On the other hand, the think tank here at Falling Downs has pegged the plunge as being all about politics. Specifically, it's all about the Gulf states preserving their American market by squeezing the tight-oil producers out of the market.
There is also the school of thought that agrees it's all about politics, but the politics are about putting the squeeze on Russia and Iran.
The problem with that theory is that Russia and Iran are far better equipped to survive that squeeze than our Gulf vassals are to apply it. Selling oil at $60/bbl instead of $100 costs our friends in the Gulf an awful lot of money. They may be willing to do so for a relatively short while to achieve specific goals in which they have a vested interest, ie preserving their markets.
But crippling Iran and Russia by selling oil at artificially low prices would take years. Do our Sunni allies in the Gulf really have that kind of commitment to American hegemonic aspirations?
I'm guessing not.
So here's the conundrum; world markets and the global economy are relatively happy with $100/bbl oil. But the exceptional nation, the USA, demands that a wide swath of her allies inflict major damage to their own economies for the sake of inflicting major economic damage to Iran and Russia. Most of America's allies can probably figure out that this is about America's ruling class preserving their hegemony, inside and outside of America's borders, and holds no particular interest for them.

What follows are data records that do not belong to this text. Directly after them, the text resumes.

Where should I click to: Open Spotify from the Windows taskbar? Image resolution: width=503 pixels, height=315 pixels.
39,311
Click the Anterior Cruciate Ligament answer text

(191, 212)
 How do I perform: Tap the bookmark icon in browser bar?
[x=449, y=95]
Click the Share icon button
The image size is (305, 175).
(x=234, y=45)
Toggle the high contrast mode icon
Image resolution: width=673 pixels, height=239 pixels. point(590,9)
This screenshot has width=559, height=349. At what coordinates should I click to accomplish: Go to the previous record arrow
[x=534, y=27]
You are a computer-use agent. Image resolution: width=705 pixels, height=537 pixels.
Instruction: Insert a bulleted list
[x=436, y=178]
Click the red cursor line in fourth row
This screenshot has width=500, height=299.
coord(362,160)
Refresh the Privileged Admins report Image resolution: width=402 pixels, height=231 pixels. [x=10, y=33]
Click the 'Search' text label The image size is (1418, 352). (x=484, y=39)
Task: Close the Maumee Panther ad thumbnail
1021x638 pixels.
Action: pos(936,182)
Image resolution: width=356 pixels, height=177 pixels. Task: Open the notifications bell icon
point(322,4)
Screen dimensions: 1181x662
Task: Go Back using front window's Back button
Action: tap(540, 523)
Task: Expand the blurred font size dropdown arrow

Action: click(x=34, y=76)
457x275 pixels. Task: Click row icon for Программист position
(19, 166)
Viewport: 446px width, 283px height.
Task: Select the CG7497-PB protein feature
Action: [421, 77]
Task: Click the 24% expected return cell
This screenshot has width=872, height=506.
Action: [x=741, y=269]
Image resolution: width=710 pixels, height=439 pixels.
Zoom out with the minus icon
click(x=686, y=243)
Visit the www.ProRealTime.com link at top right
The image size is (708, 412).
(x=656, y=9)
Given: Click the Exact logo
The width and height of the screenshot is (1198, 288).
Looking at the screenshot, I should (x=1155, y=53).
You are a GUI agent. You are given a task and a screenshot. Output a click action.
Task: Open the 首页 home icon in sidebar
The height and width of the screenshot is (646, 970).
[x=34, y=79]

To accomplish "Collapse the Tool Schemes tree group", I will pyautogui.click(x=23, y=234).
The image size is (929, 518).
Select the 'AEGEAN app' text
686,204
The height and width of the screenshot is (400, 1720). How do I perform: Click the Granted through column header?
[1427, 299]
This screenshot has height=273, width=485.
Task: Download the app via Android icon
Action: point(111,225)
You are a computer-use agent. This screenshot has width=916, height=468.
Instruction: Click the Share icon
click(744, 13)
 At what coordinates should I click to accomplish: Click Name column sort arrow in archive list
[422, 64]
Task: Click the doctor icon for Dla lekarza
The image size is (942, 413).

That's a very stupid strategy, bound to end in major blow-back, and the longer the strategy is pursued, the more catastrophic the blow-back will be.
So, short-term, many of the Gulf statelets can be coerced into playing along. But short term is months, not years. They do have a real interest in shaking the fringe suppliers out of the picture, those marginal fracking entities that have helped create a temporary glut of (high-priced) oil. Keep the price low for a quarter or two, till those marginal guys miss their bond obligations and are heading for bankruptcy, and then normalcy will return.
As an investor, what you want to be doing right now is shorting any high-cost tight-oil producer listed on an American or Canadian exchange. Not only do they have the politics against them, there's a wave of public condemnation heading their way too.
And bet big on the price of oil heading up. We'll be back over $100 once these political issues are settled.